Urban Protest in Mexico and Brazil

Urban Protest in Mexico and Brazil PDF Author: Kathleen Bruhn
Publisher: Cambridge University Press
ISBN: 1139470639
Category : Political Science
Languages : en
Pages :

Book Description
Why do social organizations decide to protest instead of working through institutional channels? This book draws hypotheses from three standard models of contentious political action - POS, resource mobilization, and identity - and subjects them to a series of qualitative and quantitative tests. The results have implications for social movement theory, studies of protest, and theories of public policy/agenda setting. The characteristics of movement organizations - type of resources, internal leadership competition, and identity - shape their inherent propensity to protest. Party alliance does not constrain protest, even when the party ally wins power. Instead, protest becomes a key part of organizational maintenance, producing constant incentives to protest that do not reflect changing external conditions. Nevertheless, organizations do respond to changes in the political context, governmental cycles in particular. In the first year of a new government, organizations have strong incentives to protest in order to establish their priority in the policy agenda.

Youth, Identity, Power

Youth, Identity, Power PDF Author: Carlos Muñoz
Publisher: Verso
ISBN: 9780860919131
Category : History
Languages : en
Pages : 236

Book Description
Youth, Identity, Power is a study of the origins and development of Chicano radicalism in America. Written by a leader of the Chicano Student Movement of the 1960s who also played a role in the creation of the wider Chicano Power Movement, this is the first fill-length work to appear on the subject. It fills an important gap in the history of political protest in the United States. The author places the Chicano movement in the wider context of the political development of Mexicans and their descendants in the US, tracing the emergence of Chicano student activists in the 1930s and their initial challenge to the dominant racial and class ideologies of the time.

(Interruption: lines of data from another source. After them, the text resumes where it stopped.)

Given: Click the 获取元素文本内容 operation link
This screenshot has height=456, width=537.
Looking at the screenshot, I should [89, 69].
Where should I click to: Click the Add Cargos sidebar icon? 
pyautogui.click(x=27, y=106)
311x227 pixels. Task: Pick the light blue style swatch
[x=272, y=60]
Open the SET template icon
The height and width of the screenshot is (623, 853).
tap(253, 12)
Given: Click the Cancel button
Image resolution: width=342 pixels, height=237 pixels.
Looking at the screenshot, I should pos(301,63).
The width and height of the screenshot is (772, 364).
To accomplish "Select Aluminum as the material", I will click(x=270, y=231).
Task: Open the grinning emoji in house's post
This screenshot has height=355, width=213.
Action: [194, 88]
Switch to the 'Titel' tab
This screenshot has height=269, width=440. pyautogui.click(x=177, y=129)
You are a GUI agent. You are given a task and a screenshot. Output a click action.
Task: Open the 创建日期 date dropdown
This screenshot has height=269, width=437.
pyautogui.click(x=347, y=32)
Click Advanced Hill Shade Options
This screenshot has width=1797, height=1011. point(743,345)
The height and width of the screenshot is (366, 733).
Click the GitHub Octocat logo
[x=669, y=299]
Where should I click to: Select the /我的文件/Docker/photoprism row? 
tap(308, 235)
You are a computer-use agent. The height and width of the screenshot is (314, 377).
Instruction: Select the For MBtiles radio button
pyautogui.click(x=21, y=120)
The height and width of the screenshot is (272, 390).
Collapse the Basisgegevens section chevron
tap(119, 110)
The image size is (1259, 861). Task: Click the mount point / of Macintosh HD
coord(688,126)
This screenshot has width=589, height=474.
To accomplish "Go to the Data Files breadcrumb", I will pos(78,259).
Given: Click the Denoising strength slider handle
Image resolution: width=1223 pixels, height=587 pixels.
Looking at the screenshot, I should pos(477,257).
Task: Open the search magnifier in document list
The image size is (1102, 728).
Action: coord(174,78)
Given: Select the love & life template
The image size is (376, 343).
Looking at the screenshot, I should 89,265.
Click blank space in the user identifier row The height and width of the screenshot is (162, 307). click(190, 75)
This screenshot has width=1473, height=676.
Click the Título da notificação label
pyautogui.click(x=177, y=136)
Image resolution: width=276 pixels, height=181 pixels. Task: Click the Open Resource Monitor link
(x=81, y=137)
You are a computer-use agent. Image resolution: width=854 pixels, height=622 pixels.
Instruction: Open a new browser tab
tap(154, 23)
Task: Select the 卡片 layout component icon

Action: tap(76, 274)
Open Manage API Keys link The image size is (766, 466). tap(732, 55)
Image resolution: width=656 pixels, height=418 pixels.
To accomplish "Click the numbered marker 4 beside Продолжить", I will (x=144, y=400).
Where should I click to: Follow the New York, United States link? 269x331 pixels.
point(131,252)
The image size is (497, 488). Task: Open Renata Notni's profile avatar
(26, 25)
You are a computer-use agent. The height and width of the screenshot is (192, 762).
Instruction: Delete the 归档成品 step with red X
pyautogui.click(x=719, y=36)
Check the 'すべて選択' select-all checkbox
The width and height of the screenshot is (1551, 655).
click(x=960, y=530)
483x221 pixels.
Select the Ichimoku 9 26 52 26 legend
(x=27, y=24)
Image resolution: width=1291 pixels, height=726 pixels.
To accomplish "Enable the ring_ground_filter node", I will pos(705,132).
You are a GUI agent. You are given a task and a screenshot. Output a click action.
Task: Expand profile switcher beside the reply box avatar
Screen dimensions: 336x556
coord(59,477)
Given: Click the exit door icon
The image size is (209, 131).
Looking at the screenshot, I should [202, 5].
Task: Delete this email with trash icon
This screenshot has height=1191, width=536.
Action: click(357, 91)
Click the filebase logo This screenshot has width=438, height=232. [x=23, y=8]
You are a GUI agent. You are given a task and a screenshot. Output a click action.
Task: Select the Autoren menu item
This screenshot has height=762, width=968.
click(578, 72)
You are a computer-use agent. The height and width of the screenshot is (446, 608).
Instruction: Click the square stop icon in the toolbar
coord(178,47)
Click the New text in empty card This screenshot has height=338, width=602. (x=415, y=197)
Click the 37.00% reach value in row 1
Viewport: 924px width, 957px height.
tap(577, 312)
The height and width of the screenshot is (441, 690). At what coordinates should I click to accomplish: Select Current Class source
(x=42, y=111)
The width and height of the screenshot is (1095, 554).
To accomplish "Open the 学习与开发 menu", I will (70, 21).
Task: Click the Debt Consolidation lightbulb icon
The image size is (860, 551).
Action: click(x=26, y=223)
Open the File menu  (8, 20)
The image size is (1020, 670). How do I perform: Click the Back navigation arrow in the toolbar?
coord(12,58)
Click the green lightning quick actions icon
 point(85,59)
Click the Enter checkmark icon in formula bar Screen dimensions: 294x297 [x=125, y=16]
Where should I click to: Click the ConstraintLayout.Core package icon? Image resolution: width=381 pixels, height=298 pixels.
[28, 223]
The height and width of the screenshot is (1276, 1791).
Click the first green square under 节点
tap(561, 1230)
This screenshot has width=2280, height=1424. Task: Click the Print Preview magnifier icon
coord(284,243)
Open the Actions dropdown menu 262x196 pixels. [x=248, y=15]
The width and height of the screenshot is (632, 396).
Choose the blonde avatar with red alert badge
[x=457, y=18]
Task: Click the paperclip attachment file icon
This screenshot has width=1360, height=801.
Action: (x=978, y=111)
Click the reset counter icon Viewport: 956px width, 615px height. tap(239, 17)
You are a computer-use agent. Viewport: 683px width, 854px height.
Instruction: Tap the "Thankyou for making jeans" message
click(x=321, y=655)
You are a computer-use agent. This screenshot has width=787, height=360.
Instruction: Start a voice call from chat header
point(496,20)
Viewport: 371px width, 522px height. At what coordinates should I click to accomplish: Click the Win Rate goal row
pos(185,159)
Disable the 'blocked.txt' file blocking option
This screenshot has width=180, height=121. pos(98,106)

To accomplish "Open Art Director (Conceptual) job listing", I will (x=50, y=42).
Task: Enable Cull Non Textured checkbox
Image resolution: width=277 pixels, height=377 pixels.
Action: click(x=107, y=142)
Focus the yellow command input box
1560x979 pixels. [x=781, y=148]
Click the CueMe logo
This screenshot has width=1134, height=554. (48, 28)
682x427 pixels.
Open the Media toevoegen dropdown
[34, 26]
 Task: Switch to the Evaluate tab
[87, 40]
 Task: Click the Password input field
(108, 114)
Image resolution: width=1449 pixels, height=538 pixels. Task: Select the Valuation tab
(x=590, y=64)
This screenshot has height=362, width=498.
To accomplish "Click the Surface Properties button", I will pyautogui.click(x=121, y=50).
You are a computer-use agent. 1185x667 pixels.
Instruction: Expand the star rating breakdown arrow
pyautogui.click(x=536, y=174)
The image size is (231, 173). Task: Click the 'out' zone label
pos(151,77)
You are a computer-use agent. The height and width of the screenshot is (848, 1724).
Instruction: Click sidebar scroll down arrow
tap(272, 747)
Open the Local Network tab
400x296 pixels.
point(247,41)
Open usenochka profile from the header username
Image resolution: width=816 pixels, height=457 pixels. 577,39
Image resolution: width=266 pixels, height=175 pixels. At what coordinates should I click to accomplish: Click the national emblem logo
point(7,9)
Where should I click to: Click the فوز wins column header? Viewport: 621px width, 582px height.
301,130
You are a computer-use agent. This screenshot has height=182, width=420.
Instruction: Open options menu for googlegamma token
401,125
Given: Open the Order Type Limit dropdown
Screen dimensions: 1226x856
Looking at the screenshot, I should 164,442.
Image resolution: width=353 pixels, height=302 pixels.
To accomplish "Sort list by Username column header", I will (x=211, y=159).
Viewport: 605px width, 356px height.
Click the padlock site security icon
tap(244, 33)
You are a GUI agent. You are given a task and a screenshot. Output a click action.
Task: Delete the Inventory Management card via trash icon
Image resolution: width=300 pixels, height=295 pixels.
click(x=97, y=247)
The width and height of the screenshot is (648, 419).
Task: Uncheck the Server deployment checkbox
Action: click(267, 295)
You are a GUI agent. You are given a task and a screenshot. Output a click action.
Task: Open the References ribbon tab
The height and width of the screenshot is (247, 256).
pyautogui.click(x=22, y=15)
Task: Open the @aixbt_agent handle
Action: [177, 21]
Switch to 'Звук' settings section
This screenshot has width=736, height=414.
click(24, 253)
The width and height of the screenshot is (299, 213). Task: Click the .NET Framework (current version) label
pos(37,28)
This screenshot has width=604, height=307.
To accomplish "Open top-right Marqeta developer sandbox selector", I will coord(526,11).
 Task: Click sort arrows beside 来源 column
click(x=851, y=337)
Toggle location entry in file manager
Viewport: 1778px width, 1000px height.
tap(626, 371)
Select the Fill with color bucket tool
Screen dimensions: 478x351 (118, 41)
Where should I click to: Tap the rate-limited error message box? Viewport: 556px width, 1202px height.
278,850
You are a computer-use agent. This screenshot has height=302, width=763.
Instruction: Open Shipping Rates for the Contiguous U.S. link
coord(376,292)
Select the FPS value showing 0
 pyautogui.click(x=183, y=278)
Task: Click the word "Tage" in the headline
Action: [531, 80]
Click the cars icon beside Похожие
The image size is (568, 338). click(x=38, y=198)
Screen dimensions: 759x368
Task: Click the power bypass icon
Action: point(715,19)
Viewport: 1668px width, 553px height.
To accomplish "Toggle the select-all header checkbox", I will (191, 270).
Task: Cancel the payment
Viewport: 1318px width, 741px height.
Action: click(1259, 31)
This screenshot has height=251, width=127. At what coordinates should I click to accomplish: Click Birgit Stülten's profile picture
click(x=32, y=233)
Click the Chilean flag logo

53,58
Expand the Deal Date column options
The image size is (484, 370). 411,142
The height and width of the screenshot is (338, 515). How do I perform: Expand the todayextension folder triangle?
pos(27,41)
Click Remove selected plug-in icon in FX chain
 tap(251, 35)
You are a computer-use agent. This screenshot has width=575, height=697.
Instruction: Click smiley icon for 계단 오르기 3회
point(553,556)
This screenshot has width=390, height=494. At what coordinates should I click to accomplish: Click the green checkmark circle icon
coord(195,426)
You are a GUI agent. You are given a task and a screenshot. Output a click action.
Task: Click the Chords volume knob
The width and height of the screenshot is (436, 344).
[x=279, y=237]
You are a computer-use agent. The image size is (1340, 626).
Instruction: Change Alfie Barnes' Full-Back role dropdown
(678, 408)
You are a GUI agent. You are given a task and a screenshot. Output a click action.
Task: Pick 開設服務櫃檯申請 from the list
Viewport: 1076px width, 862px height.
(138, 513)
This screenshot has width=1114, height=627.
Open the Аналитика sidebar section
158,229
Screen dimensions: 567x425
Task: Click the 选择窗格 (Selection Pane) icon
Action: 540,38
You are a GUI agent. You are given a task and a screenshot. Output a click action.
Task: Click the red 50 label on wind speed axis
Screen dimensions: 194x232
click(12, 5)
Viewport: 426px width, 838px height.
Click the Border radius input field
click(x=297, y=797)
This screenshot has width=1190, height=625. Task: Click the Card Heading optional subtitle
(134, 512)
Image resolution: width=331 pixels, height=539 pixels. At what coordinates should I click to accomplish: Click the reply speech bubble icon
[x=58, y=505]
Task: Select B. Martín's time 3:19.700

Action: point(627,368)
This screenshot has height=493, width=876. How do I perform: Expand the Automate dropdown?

Munoz then documents the rise and fall of the Chicano Power Movement, situating the student protests of the sixties within the changing political scene of the time, and assessing the movement's contribution to the cultural development of the Chicano population as a whole. He concludes with an account of Chicano politics in the 1980s. Youth, Identity, Power was named an Outstanding Book on Human Rights in the United States by the Gustavus Myers Center in 1990.